Medical Devices: No margin for error
When it comes to manufacturing medical devices, there is zero margin for error. But humans will always make mistakes. Product configurators configure products in line with preprogrammed rules that eliminate costly human errors, increase product quality, and reduce wastage.
Industrial Machinery: Competition is Tough
Fierce competition is universal whether your company is manufacturing machinery for mining, energy, construction, or the home. With a 3D product configurator, your sales team can provide the ultimate customer experience and stand out from the crowd.
Product Configurators in the Wild
What is a product configurator? The answer differs from company to company. Below we share the story of two very different manufacturers using product configurators to drive digital transformation in their businesses.
Example 1: TOMRA Fresh Food | Compac
TOMRA Fresh Food | Compac designs and manufactures integrated post-harvest solutions for the fresh produce industry, such as food sorting and grading machines. A company built on the back of smart, usable technologies, TOMRA Fresh Food | Compac was faced with two challenges:
1) Their sales process was nonautomated and labor-intensive. It was spreadsheet-heavy and reliant on manual data entry, leading to configuration errors and downstream production issues.
2) Their customers wanted to see 3D renderings of solutions before purchasing, but engineering didn’t have time to manually produce CAD models and BOMs for every prospect.
KETIV developed a product configurator for TOMRA Fresh Food | Compac that overcame these challenges. The configurator creates 3D renderings in real-time as sales reps pitch a solution, showing customers how a proposed sorting system connects to their factory and operations. The product configurator also contains carefully crafted product rules that increase the accuracy of configuration data, reducing errors and rework on the shop floor.
Example 2: Hannibal Industries
Headquartered in Los Angeles, California, Hannibal Industries is a leading manufacturer of warehouse racking systems. For 30 highly-profitable years, the company operated as a straightforward manufacturer, simply delivering outstanding quality products on time. But Hannibal Industries was finding it harder to differentiate itself from the competition and needed a new competitive advantage in the marketplace.
Proposal creation was a slow, manual process customized for every buyer. Sales reps spent too long assembling quotes, and engineering spent too much time creating designs and drawings. Hannibal Industries’ e-commerce business was booming, and the sales team was struggling to meet demand and had even started turning away jobs.
Hannibal Industries knew that to win, they had to move faster. They needed a quicker proposal and design process that showed customers the full value of their patented racking systems.
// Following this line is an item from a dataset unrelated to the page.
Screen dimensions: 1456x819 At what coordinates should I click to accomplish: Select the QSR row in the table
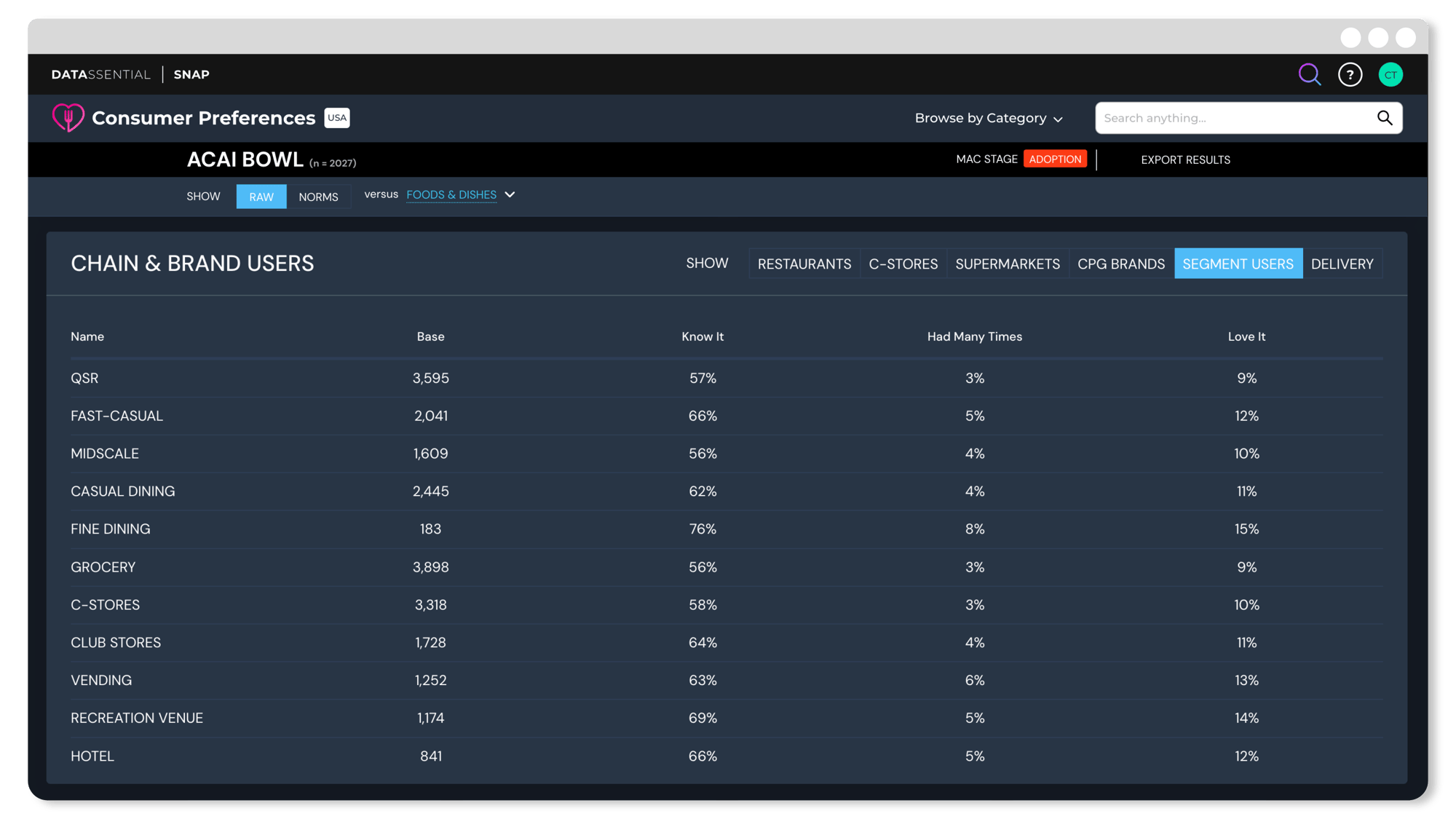[x=84, y=378]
KETIV worked alongside Hannibal Industries to revitalize its sales process through product configurators. KETIV created a proposal generation solution that helps reps build quotes and orders without the bulk of manual data entry, shaving days off quote creation time. They also developed a powerful configurator that lets designers customize rack configurations visually, shrinking sales cycles further.
The KETIV solution promises fewer production errors, less wasted material, more monthly quotes, and a superior customer experience. But Hannibal Industries wants to push the envelope even further. They’re soon introducing a virtual reality configuration experience that lets buyers interact with proposed racking systems inside a simulated warehouse space. This VR experience will cement Hannibal Industries as the digital leader in its space.
So, What Is a Product Configurator?
What is a product configurator to you? Is it a sales tool? A CAD automation tool? A waste reduction tool? A training tool? An e-commerce enabling tool? Or all of the above? Whatever a product configurator is to you, every manufacturer of complex products needs one.